As of version 4.1.4 of MySQL, a few options have been added to mysqlbinlog that make tweaking a restore with a binary log easier and may eliminate the need to manually modify a restoration. One pair of options added was the --start-date and the --stop-date options. For example, suppose exactly at 10:00 a.m. on April 20, 2005 you executed an SQL statement which deleted a large table. You could restore the previous night's backup, and then run the mysqlbinlog like so:
mysqlbinlog --stop-date="2005-04-20 9:59:59" /var/log/mysql/bin.123456 | mysql -u root -pmypwd \ --socket=/tmp/mysql_restore.sock
This will recover all of the data up until the date and time given as a datetime format for the --stop-date option. If you did not detect the erroneous SQL statement that you entered until hours later, you will probably want to recover the activity that occurred afterwards, as well. Based on this, you could run the mysqlbinlog again with a start date and time like so:
mysqlbinlog --start-date="2005-04-20 10:01:00" \ /var/log/mysql/bin.123456 \ | mysql -u root -pmypwd \ --socket=/tmp/mysql_restore.sock
In this line, the SQL statements logged from 10:01 a.m. will be run. The combination of executing of the previous night's dump file and the two lines of the mysqlbinlog will restore everything up until one second before 10:00 a.m. and everything from 10:01 a.m. on. Of course, you should examine the log to be sure of the exact times. The next section explains how you might do this.

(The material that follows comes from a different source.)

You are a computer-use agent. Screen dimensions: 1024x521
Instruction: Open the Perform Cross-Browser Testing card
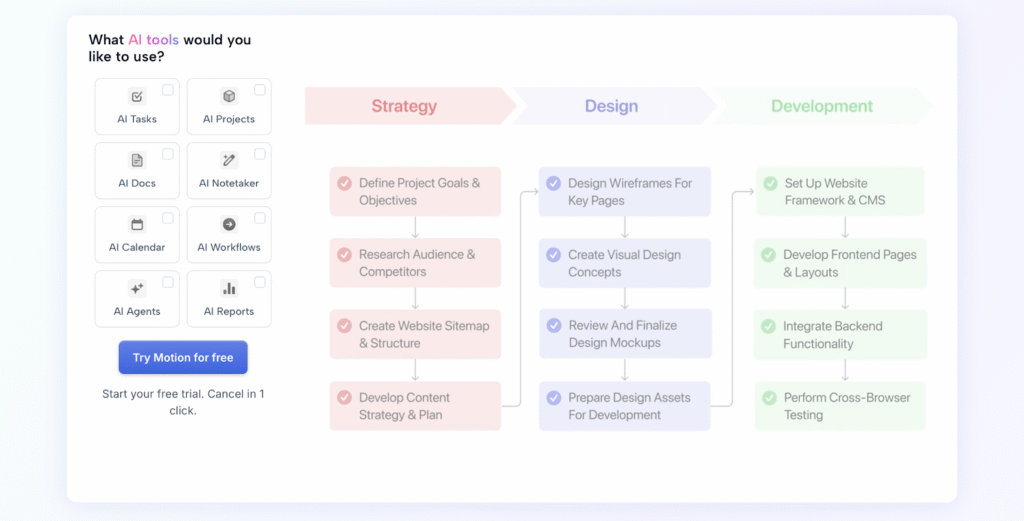(840, 406)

Instead of using a specific time, you can use two other mysqlbinlog options: --start-position and --stop-position. They work the same as the start and stop date options, except that you will have to give position numbers found in the log. Using log positions may be more accurate recovery method, especially if you have many transactions that occurred around the same time as a damaging SQL statement. To determine the position numbers, you could run mysqlbinlog for a range of times around when the unwanted transaction was executed using a start and stop time, and redirect the results to a text file for you to examine. You could do this like so:
mysqlbinlog --start-date="2005-04-20 9:55:00" \ --stop-date="2005-04-20 10:05:00" \ /var/log/mysql/bin.123456 \ > /tmp/mysql_restore.sql
This will create a small text file in the /tmp directory which will show the SQL statements around the time you executed the deleterious SQL statement. You would then open this file with a text editor and look for the statement you don't want to repeat. Once you know the position where you want to stop the recovery and the position in which you'd like to resume a recovery, make note of the position numbers. Positions are labeled with log_pos followed by a number. After restoring the backup file, with the position numbers in hand, you would then enter something like the following from the command-line:
mysqlbinlog --stop-position="368312" \ /var/log/mysql/bin.123456 \ | mysql -u root -pmypwd \ --socket=/tmp/mysql_restore.sock mysqlbinlog --start-position="368315" \ /var/log/mysql/bin.123456 \ | mysql -u root -pmypwd \ --socket=/tmp/mysql_restore.sock
The first line above will recover all of the transactions up until the stop position given. The next line will recover all transactions from the starting position given until the end of the binary log. By the way, because the output of mysqlbinlog includes SET TIMESTAMP statements before each SQL statement recorded, the recovered data and related MySQL logs will reflect the original times that the transactions were executed.
With binary logging, complete recovery up to any particular moment can be achieved fairly easily and quickly with a standard installation of MySQL. The key is to perform backups and to flush the logs on a regular basis. The frequency will depend on your particular needs and policies. With these safeguards in place, it's just a matter of being familiar with the procedures for recovering your data so that you may act quickly and accurately when called upon. If you cannot afford the time it may take, however, to recover a database by the methods explained here--especially when you consider that you may have to lock users out of the server while restoring data--you may want to consider other methods of protecting data and ensuring consistency of service such as Replication or Clustering.